Os 200 e poucos votos a menos fariam diferença e tirariam Bolsonaro do primeiro turno? Dificilmente. E Rosana e Marcão tinham noção disso.
Mas não era essa questão.
A questão era fazer a coisa certa e cobrar de volta tudo que não vinha sendo declarado na nota fiscal da relação Rosana-Clientes.
Era tomar ação e fazer sua parte.
O plano foi indo bem. Marcão, normalmente parado, só se mexendo quando para apartar alguma confusão, estava volante. Passava pelas mesas para garantir que todos estavam bebendo seus drinks soníferos. Se alguém não tivesse, avisava a patroa, que ía até o cliente pessoalmente e, jogando charme, o fazia beber.

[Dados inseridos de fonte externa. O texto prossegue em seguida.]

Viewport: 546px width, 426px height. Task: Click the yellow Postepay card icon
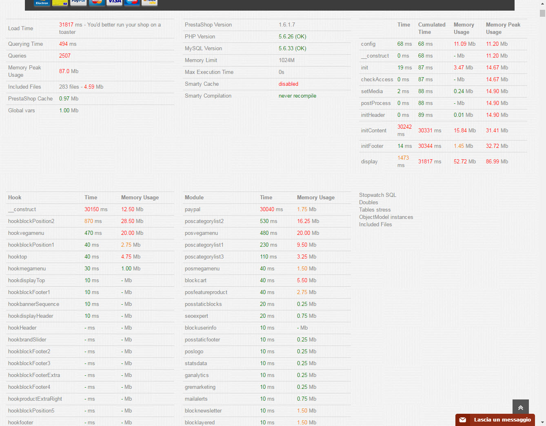(x=60, y=3)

Até o momento em que Rosana foi puxada pelo braço num canto pelo mesmo cliente bom moço que mandara a mensagem. Era ex-colega de turma quando criança e emissário do resto. Rosana levou um susto e se armou, mas ele logo pediu desculpa e, com sorriso doce, falou:
- “Você tá bem?”
- “To e você?” - disse Rosana, dando dois beijinhos, como se tivesse encontrando-o.
- “Não... não é isso. Você tá bem? Negócio do seu pai...”
- “Ah... to triste, né? Mas ele vinha sofrendo muito... melhor assim.”
- “Claro, claro. Eu rezei muito por ele.”
- “Ai, brigada” - disse Rosana com uma falsidade...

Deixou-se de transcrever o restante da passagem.